No binding observed to domain

Hello,
I have been immobilizing a full length biotinylated transcription factor to an SA to measure binding affinity to small molecules. Recently, I have tried to switch to expressing only the DNA binding domain of the protein in order to improve my theoretical Rmax as well as the yield of the protein. My domain is biotinylated with a short, rigid linker between the domain and the avi-tag. I was able to immobilize the domain with a response of 10,000 RU, giving a theoretical Rmax of ~180. However, the maximum response I obtained was ~5 RU for small molecules which I know are strong binders to the full length protein and which we know bind to the domain of the protein. The binding curves were also indiscernible between binders and non-binding controls (non-binding to the FL protein). I think it is also pertinent to note that the domain was DNA binding as seen in an EMSA, so I am assuming it is folding correctly before being immobilized. I am wondering what steps I should take in order to troubleshoot this problem. The protein and small molecules used are proprietary so I can't give too much information, but are there any general issues I should be looking out for that could be preventing binding to the domain? Thank you in advance. 

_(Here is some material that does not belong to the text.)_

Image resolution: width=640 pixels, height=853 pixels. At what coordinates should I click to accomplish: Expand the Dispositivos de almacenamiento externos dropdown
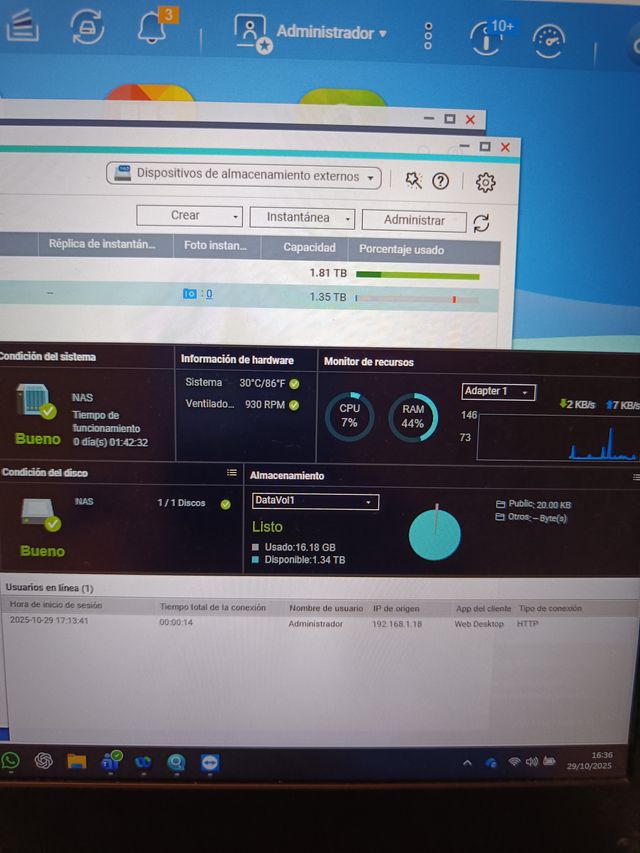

It is always difficult to pinpoint the reason why an interaction does not work. From the sideline i can give you only some suggestions. Immobilize the single domain and full length molecule side by side at the same relative density (is immobilisation level compensated for size). Then run your compound over both in the same experiment. I looked up the EMSA and I am wondering how different the buffers are between EMSA and SPR. Could this give the difference in (non)binding?